Sift flour, cocoa powders, baking powder, baking soda & salt in a bowl and set aside.
In a separate bowl combine hot water, instant coffee and milk chocolate. Stir until completely dissolved then add buttermilk and vanilla & set aside.
In a mixing bowl, beat butter, oil & sugar on medium speed until white and fluffy
Add eggs in, one at a time to mixing bowl until just combined.
Add dry ingredients to mixing bowl cup-by-cup alternating with the buttermilk & coffee/chocolate mixture.
Pour batter into a 9 inch pan and bake at 325℉ (375℉ for cupcakes) for 30-40 minutes until a toothpick comes out with a few crumbs then allow to cool in pan(s).
Milk Chocolate Ganache
Stovetop instructions: Bring heavy cream to a gentle simmer over medium heat. Remove from heat and pour hot heavy cream over milk chocolate. Stir until smooth and allow to come to room temperature then whip on high speed with a stand or handheld mixer until light brown in color.
Microwave instructions:To a microwave safe mixing bowl add milk chocolate and heavy cream and microwave in 15-30 second increments - stirring and checking to ensure chocolate hasn't seized frequently.Allow to come to room temperature then whip on high speed with a stand or handheld mixer until light brown in color.

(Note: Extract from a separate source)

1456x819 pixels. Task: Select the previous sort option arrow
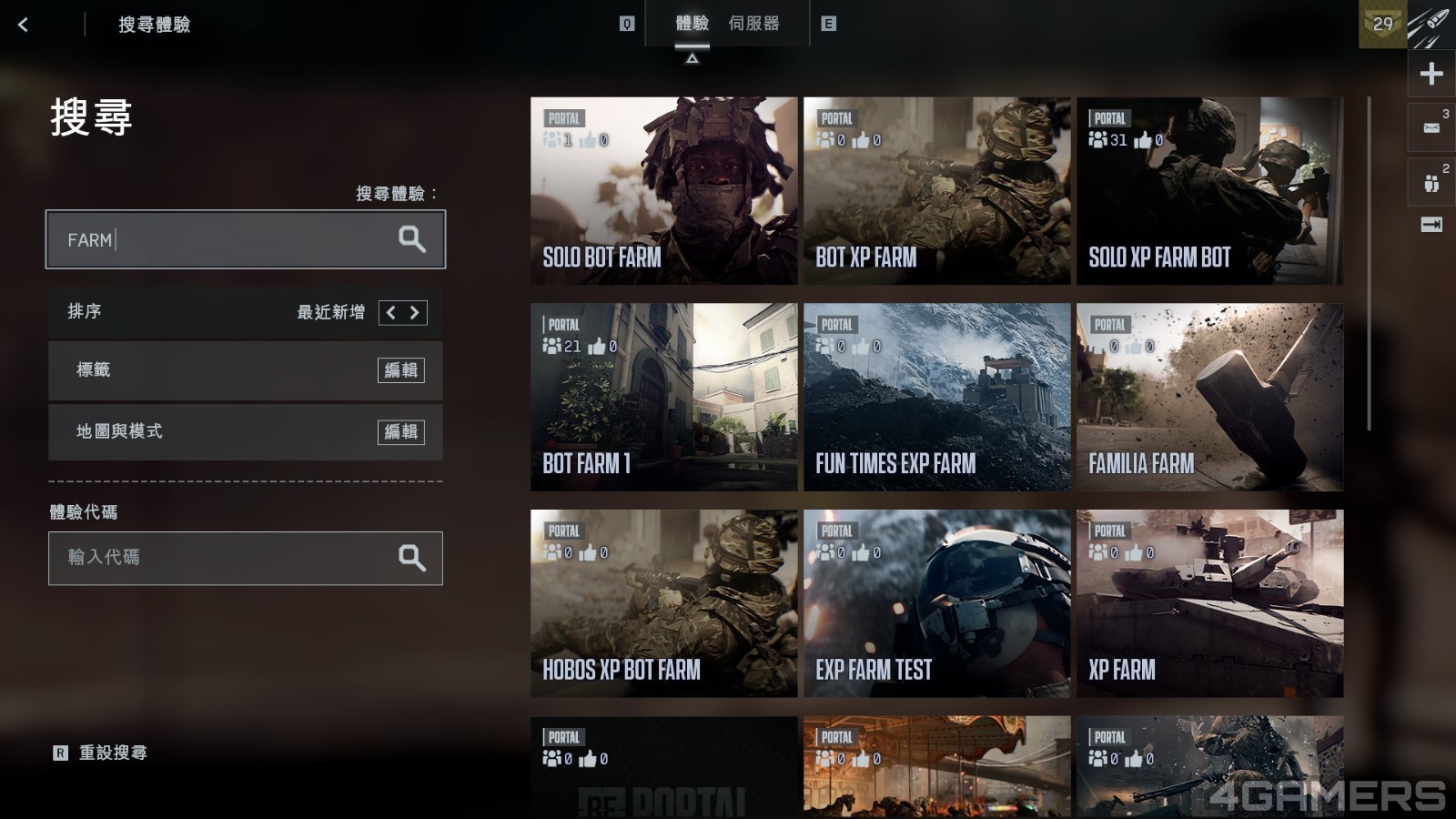[x=391, y=313]
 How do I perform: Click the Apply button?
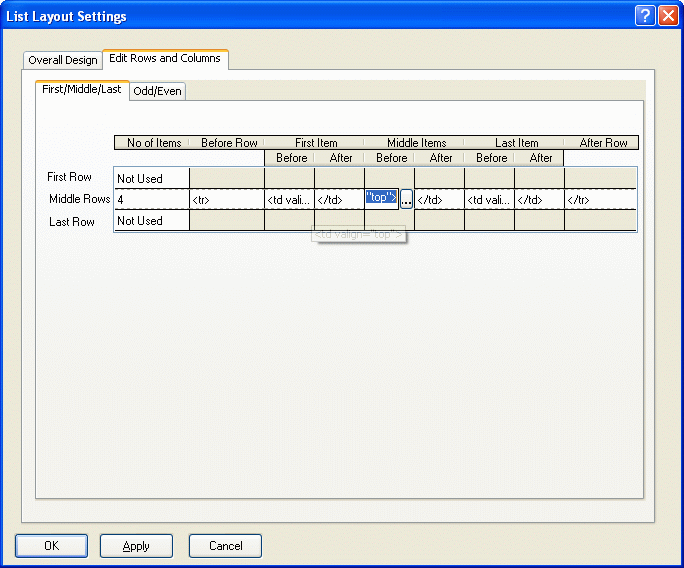pos(136,546)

Store in an airtight container until ready for use. If not using the same day, store in refrigerator. To soften for use, allow to come to room temperature then remove about a quarter of the ganache and microwave until soft and slightly runny then reincorporate to the remaining ganache either with a spatula or whipping with a mixer.
Assembly
Once cake is cool, spread ganache across the top in an even layer with an offset spatula and enjoy!